Be prepared for a ton of radiation news, if not an actual "plume" of harmful radiation, in the coming days and weeks. For now, President Obama, Berkeley scientists, and everyone who knows anything would like you to please go on about your lives, and don't believe all the hype and those mis-leading animations about the radiation plume coming from Japan and engulfing the West Coast.

The Chron posted a graphic showing that, at least for today, most of the radiation particles are headed to Alaska and Canada, and even those are at safe levels. Furthermore, the particles are "significantly diluted" as they mix with the upper atmosphere, and whatever hits California is going to be at a very high altitude.
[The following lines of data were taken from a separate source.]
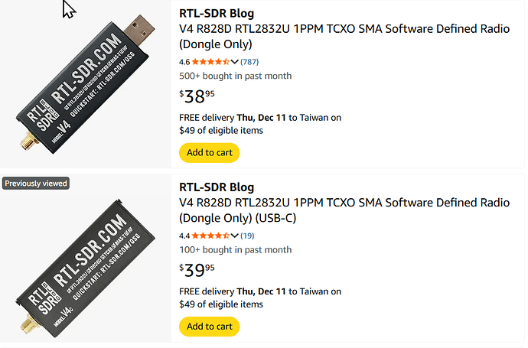Add the $38.95 dongle to cart
The image size is (528, 348).
click(x=209, y=152)
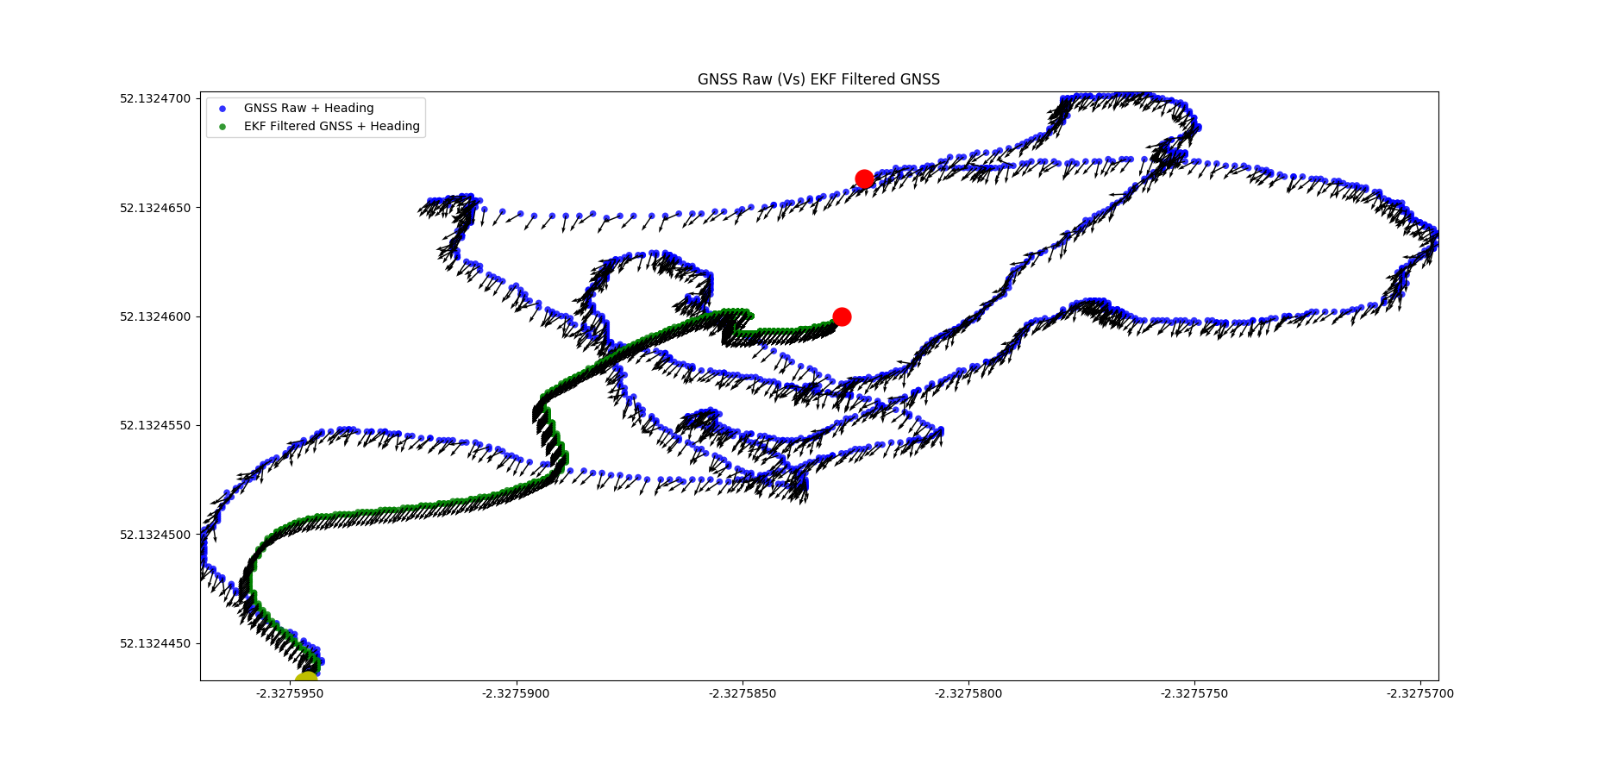Image resolution: width=1598 pixels, height=764 pixels.
Task: Click the red marker ending the green EKF track
Action: tap(842, 317)
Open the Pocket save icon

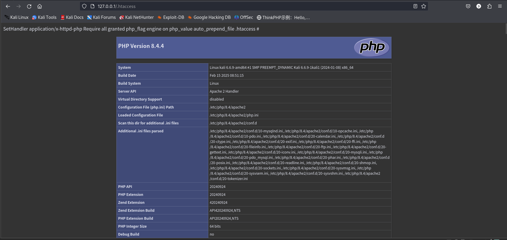(468, 6)
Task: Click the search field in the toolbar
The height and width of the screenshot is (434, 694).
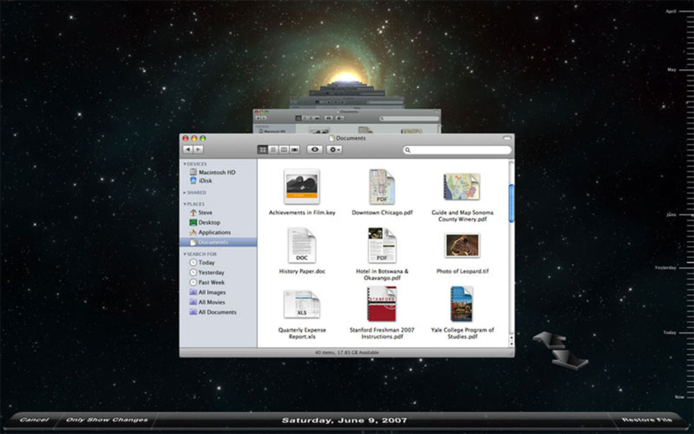Action: 457,150
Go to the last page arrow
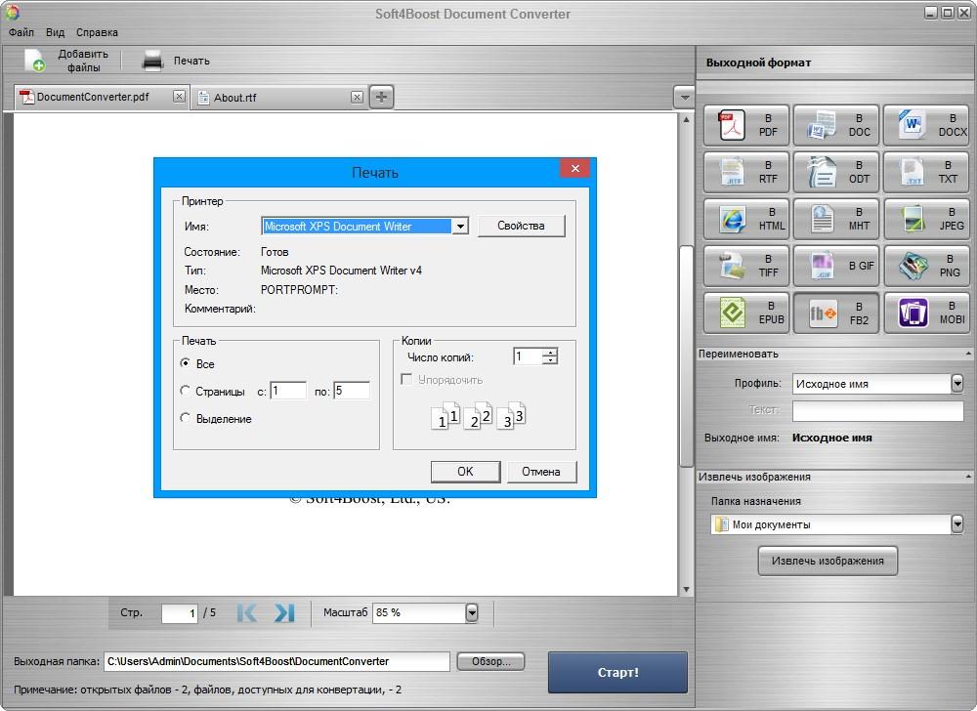Screen dimensions: 977x711 [x=283, y=613]
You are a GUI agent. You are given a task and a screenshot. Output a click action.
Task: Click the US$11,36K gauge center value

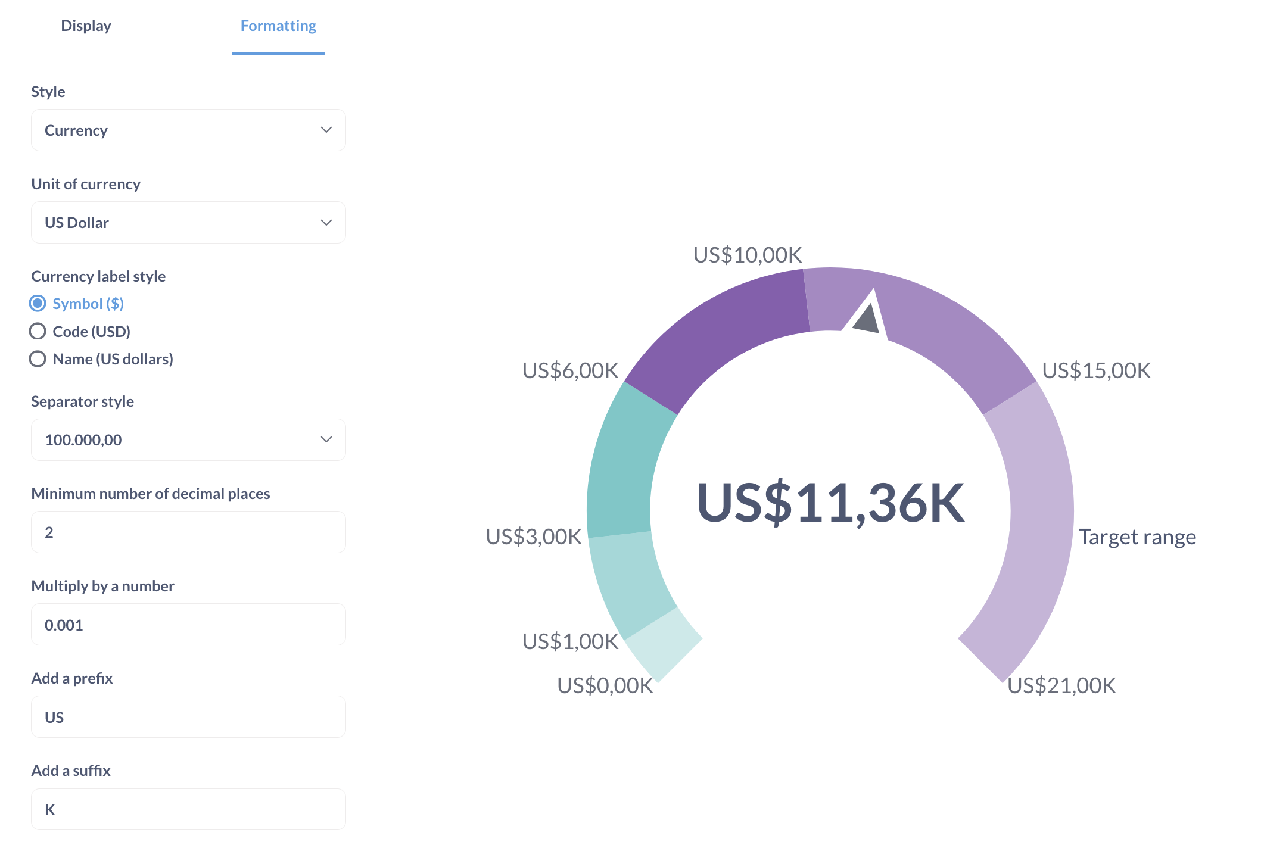(x=830, y=504)
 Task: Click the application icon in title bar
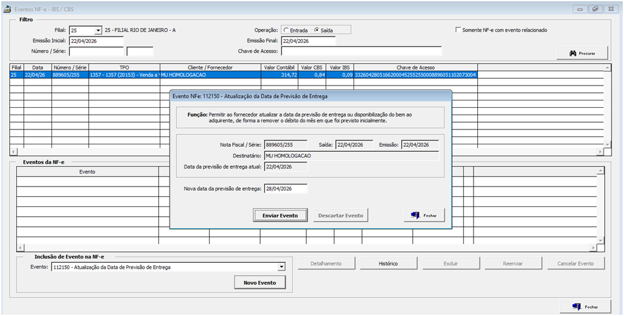point(7,9)
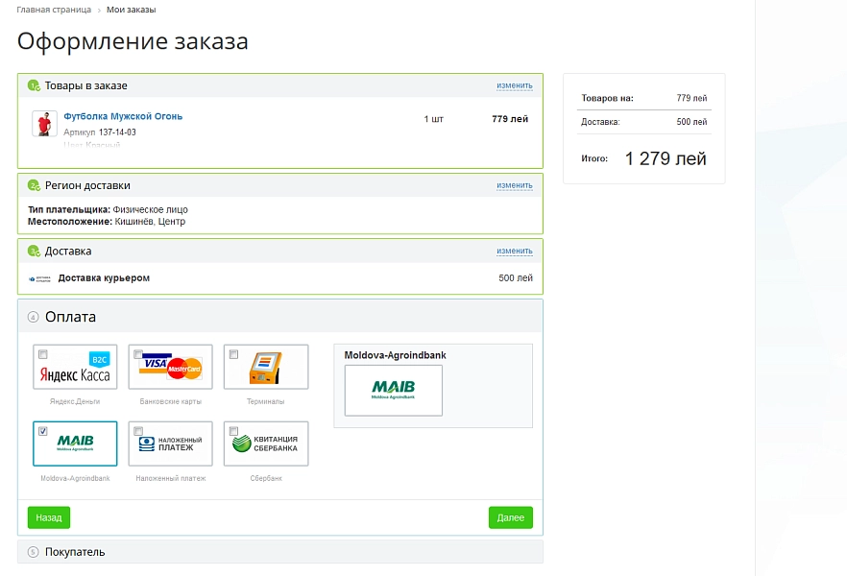
Task: Select the Квитанция Сбербанка icon
Action: coord(266,444)
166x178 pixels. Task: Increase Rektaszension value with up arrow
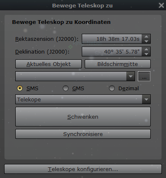click(x=146, y=37)
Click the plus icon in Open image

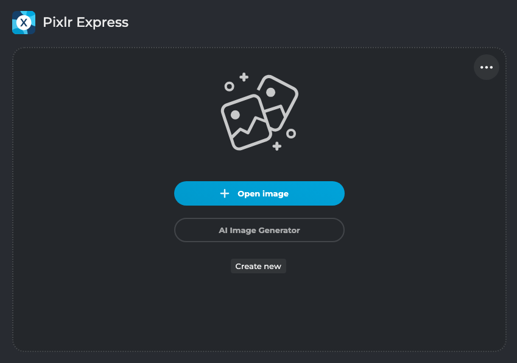pos(225,193)
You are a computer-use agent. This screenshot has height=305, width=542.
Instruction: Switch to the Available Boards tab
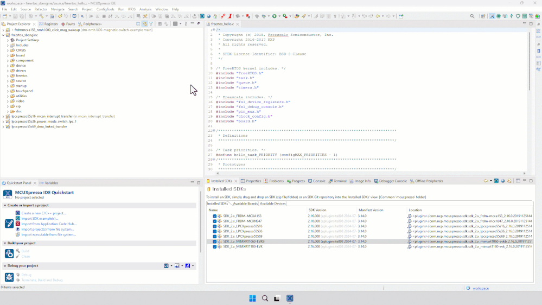[x=245, y=204]
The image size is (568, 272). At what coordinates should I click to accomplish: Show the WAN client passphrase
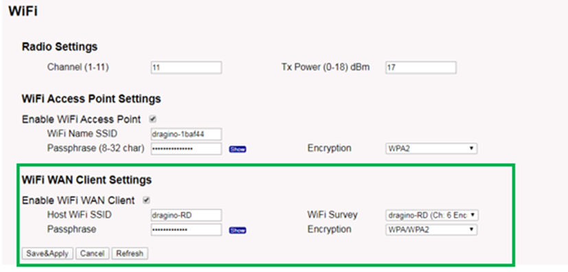tap(238, 230)
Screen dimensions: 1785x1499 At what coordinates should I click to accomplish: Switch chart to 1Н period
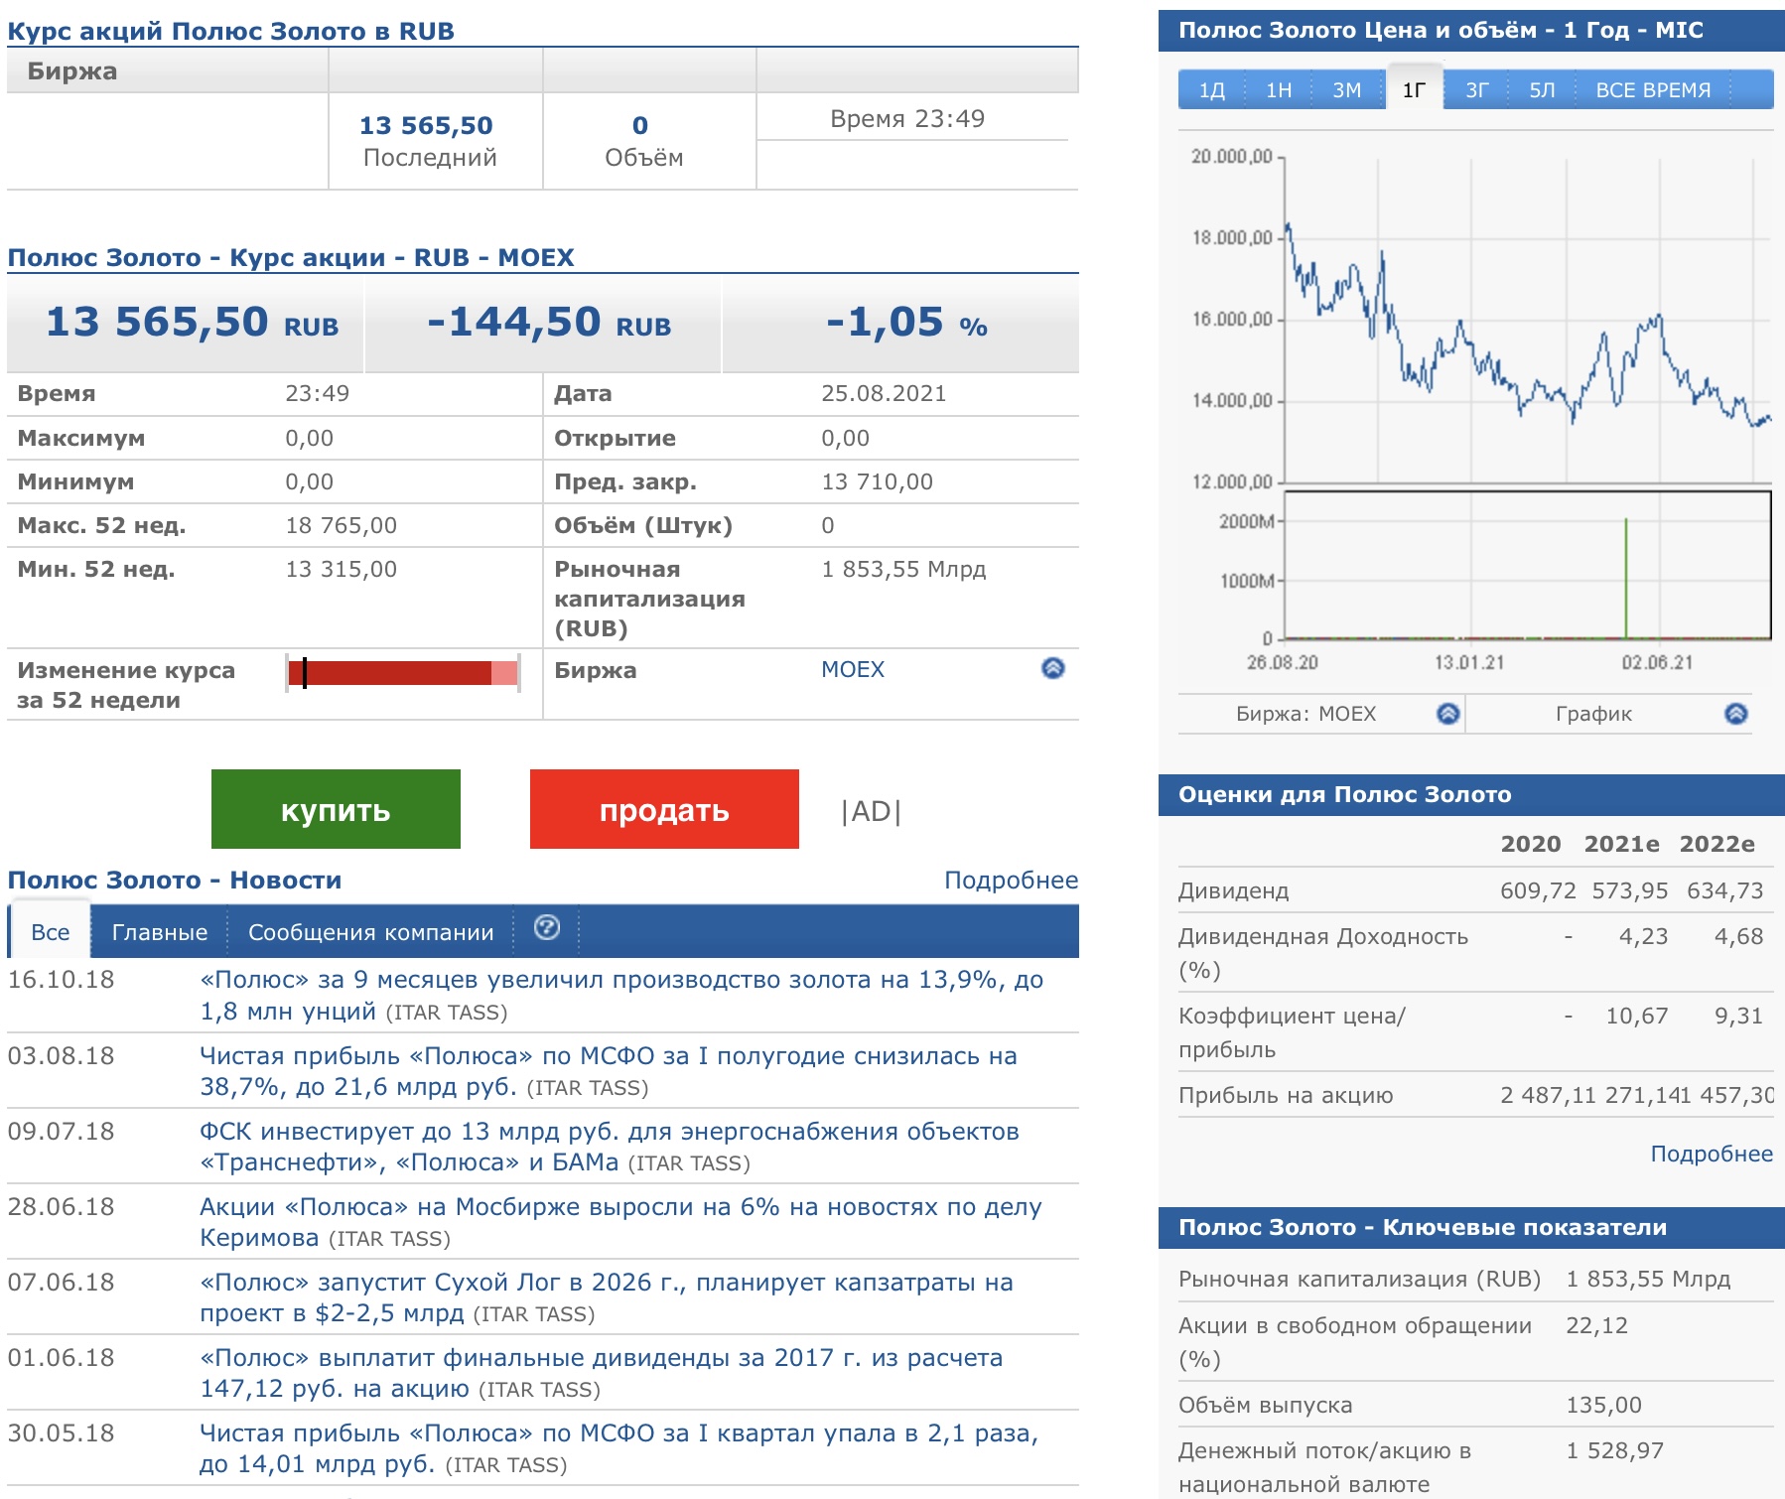tap(1279, 90)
The director of public health in L.A., Dr. Jonathan Fielding, says "The biggest health impact (from this radiation) is the psychological impact."

Berkeley scientists say they have detected a few particles in the air, but it is all at much lower levels even than one would experience on a regular airplane flight. Also, as ABC 7 reports, the animation showing that plume coming across the ocean is very misleading — what's arriving isn't really a plume at all, but some dispersed particles, and no one can actually predict how winds will carry and disperse the particles... but it won't look like that.

Anyway, we remain sort of freaked out. Meanwhile, the severity level of the nuclear crisis in Japan has been raised to a level 5 on a 7-point scale -- equivalent to Three Mile Island but not as bad as the level-7 Chernobyl meltdown.